Far too strong to be protected, proven agile to be stopped.
Still, the reach of my arms are an open shelter, just in case u drop.

Thus..

Behold ! A phrase that weighs the relevance of a century or 2..
Fuck J, K, L, M, N, O, P, Q, R, S & T. I.. wanna be with U !
Funny how the mere distance of a few words swap into a meaning.
Hillarity, when a couple of bond letters can shape my every feelings.

You're not my Everything, No ! - Cause you're my World..
My assurance, my hindrance, my best, my worst, my girl.

How's it going, Pal ?

Tuesday, May 01, 2007

Langkawi Trip Part II : An Island's Altered Ego.
Langkawi, Defaced & Vulnerable.
Current Listen : Jamrud - Pelangi Dimatamu.mp3


The Nature
Soothing Greenaries. Damn, am such a Nature lover aint I ?
Oh how fake.

The face of Horrible Death
Hi, my name was Horrible !

The Barriers
Barriers are lame excuses for Mortals. Non existant.

The Pokok
She's lookin' Majestic, aint She ?

Bubbly Bubbles
Ahh.. Finally got to catch ya, fast creature.
No piccie until 45 degrees positioning.

The Real Slime Shady
" He's Shady, I dont trust him ! "

The Seats
The Tepi Laut Seats By Our Motel. Niceness.
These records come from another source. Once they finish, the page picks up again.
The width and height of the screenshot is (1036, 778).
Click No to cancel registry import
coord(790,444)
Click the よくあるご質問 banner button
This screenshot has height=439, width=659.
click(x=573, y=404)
Most of the piccies were taken from the hands of their owner, err i mean taken in my first day of arrival. While the suckers were intimately attached to the Motel's bedsheets. I chose to walk the Windy paths of the Unknown just to find myself in the arms of Langkawi, her alter ego, to be exact. Shes neither the Pradas nor Fendis nor does she is a Remy Martin. Shes of Natural Beauty, a rarely sighted personna though, i will have to remind you. Rarity.